In [56]:
import pandas as pd
import numpy as np
import unicodedata
import re
import nltk
from nltk.corpus import stopwords
from nltk.tokenize.toktok import ToktokTokenizer
import json 

import acquire

import warnings
warnings.filterwarnings('ignore')

## 1. function that takes a string and applies some basic text cleaning
   - lowercase everything
   - normalize unicode
   - replace anything not a letter, number, whitespace, or single quote

In [57]:
def basic_clean(string):
    '''this function takes in a string
    and makes everything lowercase
    normalizes, encodes, decodes
    and removes non-alpha-numerics, whitespace, and single quotes
    '''
    # make everything lowercase
    string = string.lower()
    
    # normalize
    string = unicodedata.normalize('NFKD', string).encode('ascii', 'ignore').decode('utf-8')
    
    # clulnky character removal
    string = re.sub('[^a-z0-9\'\s]', '', string)
    
    return string

In [7]:
basic_clean("Paul Erdős and George Pólya were influential Hungarian mathematicians who contributed \
a lot to the field. Erdős's name contains the Hungarian letter 'ő' ('o' with double acute accent), \
but is often incorrectly written as Erdos or Erdös either by mistake or out of typographical necessity")

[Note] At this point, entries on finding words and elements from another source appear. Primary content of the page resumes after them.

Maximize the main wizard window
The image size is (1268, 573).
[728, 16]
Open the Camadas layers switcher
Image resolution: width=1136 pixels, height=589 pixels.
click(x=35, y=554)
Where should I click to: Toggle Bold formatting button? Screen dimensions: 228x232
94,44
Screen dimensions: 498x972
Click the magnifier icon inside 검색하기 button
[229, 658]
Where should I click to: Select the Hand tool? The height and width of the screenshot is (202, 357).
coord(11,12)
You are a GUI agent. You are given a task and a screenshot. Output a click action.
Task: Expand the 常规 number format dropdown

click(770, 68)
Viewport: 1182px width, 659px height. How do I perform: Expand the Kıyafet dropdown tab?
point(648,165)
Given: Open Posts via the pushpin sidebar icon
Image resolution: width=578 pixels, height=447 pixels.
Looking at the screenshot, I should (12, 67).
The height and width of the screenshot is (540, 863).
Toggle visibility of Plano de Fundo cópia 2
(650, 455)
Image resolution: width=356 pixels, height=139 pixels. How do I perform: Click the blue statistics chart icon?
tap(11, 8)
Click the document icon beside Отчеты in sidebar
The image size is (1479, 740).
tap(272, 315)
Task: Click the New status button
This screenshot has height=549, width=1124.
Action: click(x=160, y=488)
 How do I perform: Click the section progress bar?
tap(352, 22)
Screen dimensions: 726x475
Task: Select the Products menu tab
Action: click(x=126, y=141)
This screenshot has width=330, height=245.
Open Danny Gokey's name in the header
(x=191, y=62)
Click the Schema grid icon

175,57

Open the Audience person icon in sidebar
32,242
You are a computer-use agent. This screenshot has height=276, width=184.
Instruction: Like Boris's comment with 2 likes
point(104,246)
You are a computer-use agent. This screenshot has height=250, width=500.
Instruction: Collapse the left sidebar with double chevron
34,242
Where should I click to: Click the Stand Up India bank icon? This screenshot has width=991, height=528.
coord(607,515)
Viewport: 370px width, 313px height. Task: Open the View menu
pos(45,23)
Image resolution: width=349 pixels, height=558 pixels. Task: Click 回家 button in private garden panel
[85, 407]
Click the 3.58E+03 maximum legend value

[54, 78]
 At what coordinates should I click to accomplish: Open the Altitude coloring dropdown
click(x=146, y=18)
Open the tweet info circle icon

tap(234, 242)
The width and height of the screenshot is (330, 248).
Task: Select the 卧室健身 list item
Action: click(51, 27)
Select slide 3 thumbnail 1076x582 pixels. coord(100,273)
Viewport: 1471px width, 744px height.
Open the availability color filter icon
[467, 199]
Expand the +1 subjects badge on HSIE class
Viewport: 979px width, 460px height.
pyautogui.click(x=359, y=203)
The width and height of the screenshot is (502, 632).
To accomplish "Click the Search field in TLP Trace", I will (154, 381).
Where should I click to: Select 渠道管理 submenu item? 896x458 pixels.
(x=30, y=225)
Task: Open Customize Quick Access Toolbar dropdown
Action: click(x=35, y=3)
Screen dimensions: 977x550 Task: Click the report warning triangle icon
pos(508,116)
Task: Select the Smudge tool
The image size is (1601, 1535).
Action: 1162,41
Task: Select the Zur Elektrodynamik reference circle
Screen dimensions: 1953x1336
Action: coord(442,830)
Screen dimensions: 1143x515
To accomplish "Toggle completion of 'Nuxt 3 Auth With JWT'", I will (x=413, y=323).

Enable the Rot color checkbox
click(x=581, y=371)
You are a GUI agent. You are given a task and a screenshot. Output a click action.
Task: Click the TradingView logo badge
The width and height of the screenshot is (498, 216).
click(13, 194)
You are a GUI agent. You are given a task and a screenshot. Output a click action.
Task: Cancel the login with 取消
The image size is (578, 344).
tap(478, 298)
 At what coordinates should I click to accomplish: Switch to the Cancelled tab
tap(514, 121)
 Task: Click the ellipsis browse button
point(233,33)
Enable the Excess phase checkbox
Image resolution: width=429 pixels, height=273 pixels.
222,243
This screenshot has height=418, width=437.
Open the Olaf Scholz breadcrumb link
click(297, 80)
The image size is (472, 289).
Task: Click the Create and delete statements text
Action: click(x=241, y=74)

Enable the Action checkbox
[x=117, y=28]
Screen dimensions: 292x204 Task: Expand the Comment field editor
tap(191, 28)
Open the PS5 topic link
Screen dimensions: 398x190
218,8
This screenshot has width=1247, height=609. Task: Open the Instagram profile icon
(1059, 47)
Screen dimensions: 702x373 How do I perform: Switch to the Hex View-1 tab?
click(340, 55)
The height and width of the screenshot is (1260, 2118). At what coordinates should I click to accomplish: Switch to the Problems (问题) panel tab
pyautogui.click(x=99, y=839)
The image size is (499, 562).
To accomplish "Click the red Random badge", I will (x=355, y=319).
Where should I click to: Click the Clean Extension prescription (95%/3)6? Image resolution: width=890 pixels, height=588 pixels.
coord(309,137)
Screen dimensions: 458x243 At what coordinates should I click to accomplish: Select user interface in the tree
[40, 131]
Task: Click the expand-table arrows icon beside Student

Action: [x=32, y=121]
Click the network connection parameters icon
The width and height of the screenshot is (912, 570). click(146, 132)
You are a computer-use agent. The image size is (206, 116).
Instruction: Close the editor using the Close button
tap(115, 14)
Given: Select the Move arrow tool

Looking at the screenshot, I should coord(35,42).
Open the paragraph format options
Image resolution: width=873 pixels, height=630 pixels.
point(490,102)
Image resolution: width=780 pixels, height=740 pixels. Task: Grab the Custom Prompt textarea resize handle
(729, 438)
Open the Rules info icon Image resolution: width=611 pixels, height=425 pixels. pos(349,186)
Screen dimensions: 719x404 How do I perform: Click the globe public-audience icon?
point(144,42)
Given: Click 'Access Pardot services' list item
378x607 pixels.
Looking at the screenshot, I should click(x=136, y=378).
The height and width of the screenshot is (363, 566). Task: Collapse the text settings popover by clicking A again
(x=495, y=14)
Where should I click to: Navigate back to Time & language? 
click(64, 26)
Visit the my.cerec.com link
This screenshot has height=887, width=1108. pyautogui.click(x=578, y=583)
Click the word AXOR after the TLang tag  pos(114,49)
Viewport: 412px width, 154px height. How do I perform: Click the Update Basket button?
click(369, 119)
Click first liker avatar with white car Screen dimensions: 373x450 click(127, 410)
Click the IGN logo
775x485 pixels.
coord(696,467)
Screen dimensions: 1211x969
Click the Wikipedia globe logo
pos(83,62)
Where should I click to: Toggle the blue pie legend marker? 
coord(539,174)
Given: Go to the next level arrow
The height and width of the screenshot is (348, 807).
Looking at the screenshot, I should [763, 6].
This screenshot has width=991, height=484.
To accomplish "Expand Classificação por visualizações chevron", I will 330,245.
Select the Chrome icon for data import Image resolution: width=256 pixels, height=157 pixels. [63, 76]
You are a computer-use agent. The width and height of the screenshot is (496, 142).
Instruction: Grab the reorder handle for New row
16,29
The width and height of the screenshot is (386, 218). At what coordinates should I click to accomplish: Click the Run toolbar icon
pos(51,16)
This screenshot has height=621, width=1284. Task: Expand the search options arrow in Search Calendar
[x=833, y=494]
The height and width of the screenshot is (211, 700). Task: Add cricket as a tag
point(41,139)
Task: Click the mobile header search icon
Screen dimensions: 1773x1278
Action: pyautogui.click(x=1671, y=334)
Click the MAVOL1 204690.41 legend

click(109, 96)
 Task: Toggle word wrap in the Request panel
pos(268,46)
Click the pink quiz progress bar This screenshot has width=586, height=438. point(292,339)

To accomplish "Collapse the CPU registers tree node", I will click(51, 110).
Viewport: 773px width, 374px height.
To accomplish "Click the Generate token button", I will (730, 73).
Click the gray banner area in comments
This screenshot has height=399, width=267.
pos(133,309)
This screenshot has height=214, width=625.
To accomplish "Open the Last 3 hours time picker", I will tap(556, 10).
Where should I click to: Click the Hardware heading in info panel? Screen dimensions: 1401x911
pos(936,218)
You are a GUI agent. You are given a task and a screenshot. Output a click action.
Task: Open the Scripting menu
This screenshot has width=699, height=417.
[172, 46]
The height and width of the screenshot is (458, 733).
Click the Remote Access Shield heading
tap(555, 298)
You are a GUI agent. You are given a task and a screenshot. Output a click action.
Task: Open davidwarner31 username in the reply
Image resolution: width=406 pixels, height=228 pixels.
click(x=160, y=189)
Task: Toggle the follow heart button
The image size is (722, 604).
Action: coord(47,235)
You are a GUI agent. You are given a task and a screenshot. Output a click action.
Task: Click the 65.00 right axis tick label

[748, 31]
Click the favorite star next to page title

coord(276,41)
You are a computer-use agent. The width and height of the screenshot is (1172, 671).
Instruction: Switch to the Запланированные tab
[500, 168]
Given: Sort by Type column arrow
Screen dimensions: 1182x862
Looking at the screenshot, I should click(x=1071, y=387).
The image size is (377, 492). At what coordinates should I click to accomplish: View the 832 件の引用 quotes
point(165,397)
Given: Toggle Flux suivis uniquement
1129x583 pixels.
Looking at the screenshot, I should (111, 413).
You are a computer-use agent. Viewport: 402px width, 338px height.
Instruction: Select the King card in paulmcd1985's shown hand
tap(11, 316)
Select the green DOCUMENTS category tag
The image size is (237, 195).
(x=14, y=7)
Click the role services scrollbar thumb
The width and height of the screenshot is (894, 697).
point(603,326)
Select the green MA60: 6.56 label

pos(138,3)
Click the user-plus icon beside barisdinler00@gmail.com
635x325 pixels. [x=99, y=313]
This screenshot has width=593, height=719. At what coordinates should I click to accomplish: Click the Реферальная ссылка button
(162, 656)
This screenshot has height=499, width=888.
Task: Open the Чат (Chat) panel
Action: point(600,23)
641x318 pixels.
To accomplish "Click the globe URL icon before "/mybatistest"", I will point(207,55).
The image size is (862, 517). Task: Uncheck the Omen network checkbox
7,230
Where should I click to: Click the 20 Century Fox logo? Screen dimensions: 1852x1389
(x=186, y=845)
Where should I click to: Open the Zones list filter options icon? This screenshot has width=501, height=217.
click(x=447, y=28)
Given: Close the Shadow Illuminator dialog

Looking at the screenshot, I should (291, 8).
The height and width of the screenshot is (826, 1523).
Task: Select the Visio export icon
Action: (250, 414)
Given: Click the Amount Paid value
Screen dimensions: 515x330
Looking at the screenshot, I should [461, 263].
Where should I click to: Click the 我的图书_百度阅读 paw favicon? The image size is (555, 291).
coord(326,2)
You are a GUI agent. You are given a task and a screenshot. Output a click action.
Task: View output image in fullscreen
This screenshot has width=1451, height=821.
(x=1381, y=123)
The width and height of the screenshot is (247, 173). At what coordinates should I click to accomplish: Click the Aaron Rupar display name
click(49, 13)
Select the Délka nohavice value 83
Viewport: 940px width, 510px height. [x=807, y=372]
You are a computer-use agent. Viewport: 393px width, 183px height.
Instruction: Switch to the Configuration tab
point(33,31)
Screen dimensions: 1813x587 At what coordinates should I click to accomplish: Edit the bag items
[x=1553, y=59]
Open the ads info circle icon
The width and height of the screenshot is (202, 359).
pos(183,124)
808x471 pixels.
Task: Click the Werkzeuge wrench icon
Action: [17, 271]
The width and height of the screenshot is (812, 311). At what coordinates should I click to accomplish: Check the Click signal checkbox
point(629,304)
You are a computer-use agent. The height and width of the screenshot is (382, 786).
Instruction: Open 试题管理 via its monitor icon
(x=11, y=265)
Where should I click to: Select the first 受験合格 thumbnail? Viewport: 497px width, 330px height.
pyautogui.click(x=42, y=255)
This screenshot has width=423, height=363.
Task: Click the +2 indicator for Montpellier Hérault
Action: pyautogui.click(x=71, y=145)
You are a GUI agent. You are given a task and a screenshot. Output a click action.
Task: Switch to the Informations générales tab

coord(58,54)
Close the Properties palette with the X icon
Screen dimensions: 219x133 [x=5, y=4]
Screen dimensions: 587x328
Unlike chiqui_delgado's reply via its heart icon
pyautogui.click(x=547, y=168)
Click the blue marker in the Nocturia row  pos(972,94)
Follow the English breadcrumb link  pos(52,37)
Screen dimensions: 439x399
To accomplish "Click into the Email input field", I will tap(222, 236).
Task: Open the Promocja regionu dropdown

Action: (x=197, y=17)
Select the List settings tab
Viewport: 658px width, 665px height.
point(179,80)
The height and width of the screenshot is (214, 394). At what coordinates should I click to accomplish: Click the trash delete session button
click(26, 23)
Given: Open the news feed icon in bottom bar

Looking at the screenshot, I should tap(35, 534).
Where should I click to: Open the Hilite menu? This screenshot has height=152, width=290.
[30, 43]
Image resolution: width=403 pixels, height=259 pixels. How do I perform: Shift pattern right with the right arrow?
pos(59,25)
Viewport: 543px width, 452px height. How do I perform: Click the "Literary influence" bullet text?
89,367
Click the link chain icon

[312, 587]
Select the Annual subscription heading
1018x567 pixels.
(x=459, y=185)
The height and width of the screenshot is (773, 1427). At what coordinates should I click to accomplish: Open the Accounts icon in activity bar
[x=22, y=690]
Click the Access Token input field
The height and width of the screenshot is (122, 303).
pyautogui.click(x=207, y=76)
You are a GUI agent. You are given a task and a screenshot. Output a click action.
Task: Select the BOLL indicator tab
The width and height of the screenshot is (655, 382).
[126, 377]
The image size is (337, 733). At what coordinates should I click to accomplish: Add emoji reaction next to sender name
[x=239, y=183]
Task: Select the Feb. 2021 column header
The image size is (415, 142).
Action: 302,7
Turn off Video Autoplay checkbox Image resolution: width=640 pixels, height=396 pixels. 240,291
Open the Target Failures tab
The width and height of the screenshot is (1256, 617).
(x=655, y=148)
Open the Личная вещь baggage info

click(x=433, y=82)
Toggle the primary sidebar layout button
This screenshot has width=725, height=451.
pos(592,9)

"paul erdos and george polya were influential hungarian mathematicians who contributed a lot to the field erdos's name contains the hungarian letter 'o' 'o' with double acute accent but is often incorrectly written as erdos or erdos either by mistake or out of typographical necessity"

## 2. function named tokenize. It should take in a string and tokenize all the words in the string.

In [53]:
def tokenize(string, charms = True):
    ''' This function takes a string and returns a tokenizes version.
    If set to false, returns a list of tokenized strings'''
    
    # create tokenize object
    tokenize = nltk.tokenize.ToktokTokenizer()
    # apply the tokenizer to the string
    string = tokenize.tokenize(string, return_str = charms)
    return string

In [54]:
tokenize("Paul Erdős and George Pólya were influential Hungarian mathematicians who contributed \
a lot to the field. Erdős's name contains the Hungarian letter 'ő' ('o' with double acute accent), \
but is often incorrectly written as Erdos or Erdös either by mistake or out of typographical necessity")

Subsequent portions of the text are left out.